Entries for locating words and elements
━━━━━━━━

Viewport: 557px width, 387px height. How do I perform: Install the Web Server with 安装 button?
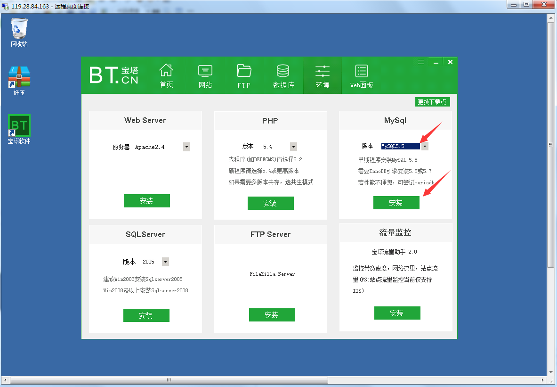click(x=146, y=201)

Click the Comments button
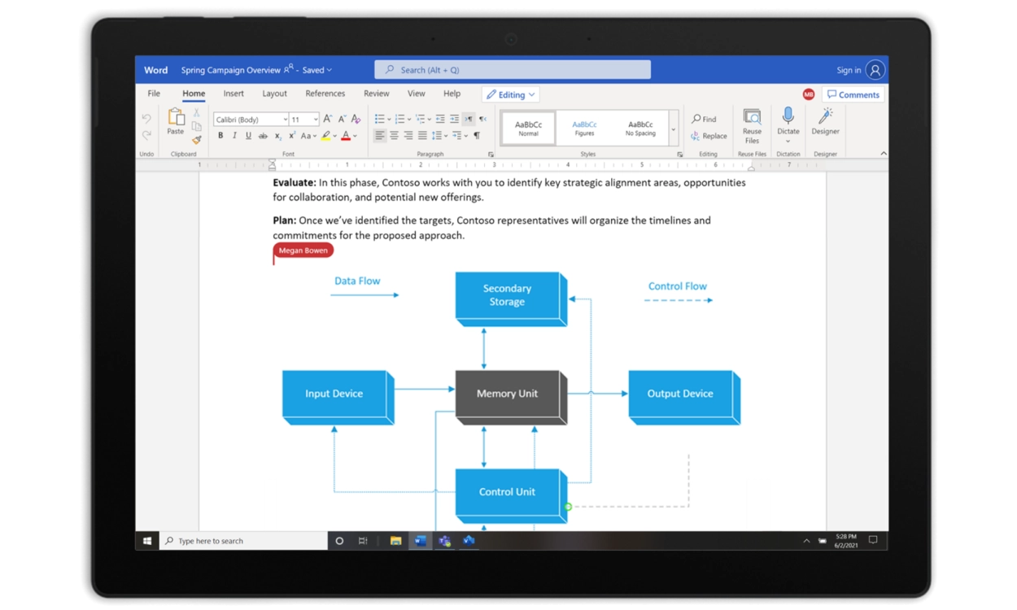tap(853, 94)
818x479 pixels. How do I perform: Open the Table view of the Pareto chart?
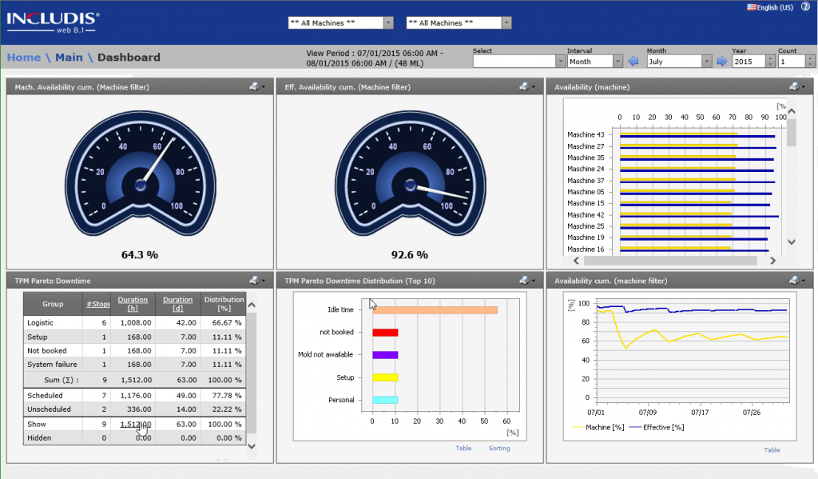click(x=463, y=449)
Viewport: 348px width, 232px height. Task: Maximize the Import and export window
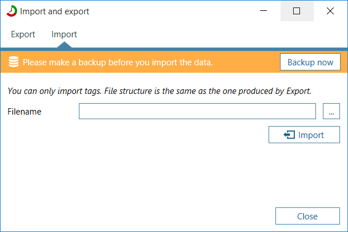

━━━━━━━━

> Direction: Could you present the lines of the material above as a numbered list, leaving out the blank lines and the pictures?

> Response for this exercise:
1. Viewport: 557px width, 387px height. How do I perform: Install the Web Server with 安装 button?
2. click(x=146, y=201)
3. Click the Comments button
4. tap(853, 94)
5. 818x479 pixels. How do I perform: Open the Table view of the Pareto chart?
6. click(x=463, y=449)
7. Viewport: 348px width, 232px height. Task: Maximize the Import and export window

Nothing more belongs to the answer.